I’m a committeeperson in the 24th Ward, which serves West Philly’s
Mantua, Parkside, and Powelton neighborhoods. In May 2022, we voted to
become an Open Ward. What does that mean? There’s no single definition, and each
Open Ward establishes its own bylaws. But at a high level, being “Open” means that Committeepeople vote on which candidates to endorse and on other Ward operations, rather than simply following the Ward Leader. In addition to being more democratic, we also hope that by empowering committeepeople in this way, we can increase participation and Ward capacity for Get Out the Vote and other efforts.

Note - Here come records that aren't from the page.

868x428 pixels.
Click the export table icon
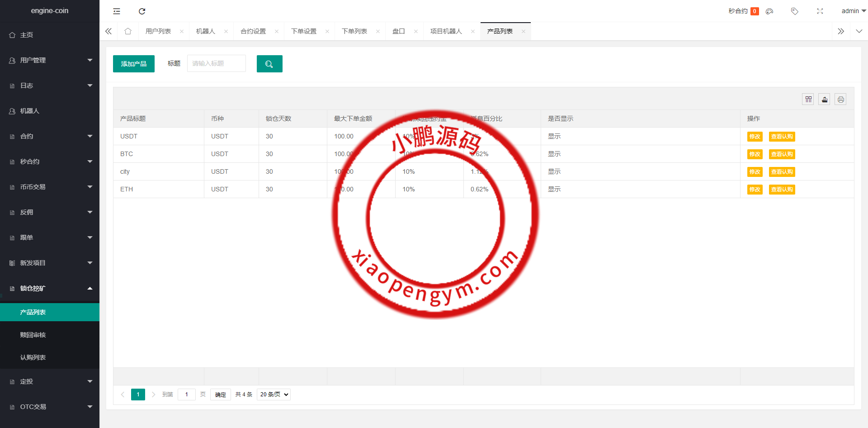coord(825,100)
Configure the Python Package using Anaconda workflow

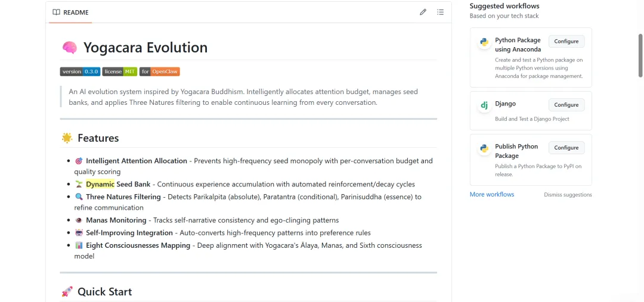click(566, 42)
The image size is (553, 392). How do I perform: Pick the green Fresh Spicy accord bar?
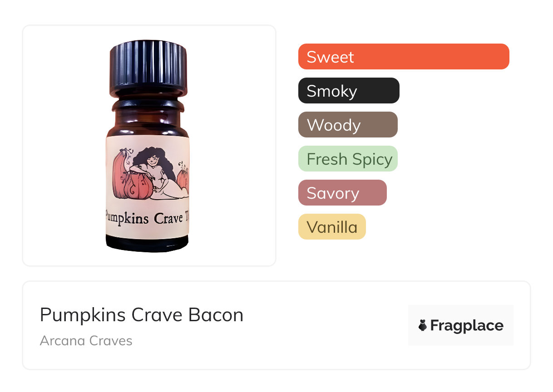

Many of these benefits are fuzzy, but an increase in voter participation should be measurable. So, do we have any evidence that this works? Do Open Wards increase
turnout? A number of wards have been open for years (some even for
decades). Today, I’m doing some statistical analyses to measure if
that’s true.
First, what wards are “Open”? As I said, there’s no single definition. But for this analysis, I’m using the set of Wards that have bylaws allowing committeepeople to vote on endorsements. Those I’m considering Open are:
1 |
2018 |
2 |
2018 |
5 |
60s or 70s |
8 |
60s or 70s |
9 |
60s or 70s |
15 |
2022 |
18 |
2018 |
24 |
2022 |
27 |
60s or 70s |
30 |
1998 |
39a |
2022 |
(If you want to contest these definitions or years, my email is
open.)
View code
library(sf)
library(dplyr)
library(tidyr)
library(ggplot2)
source("../../admin_scripts/theme_sixtysix.R")
source("../../admin_scripts/util.R")
asnum <- function(x) as.numeric(as.character(x))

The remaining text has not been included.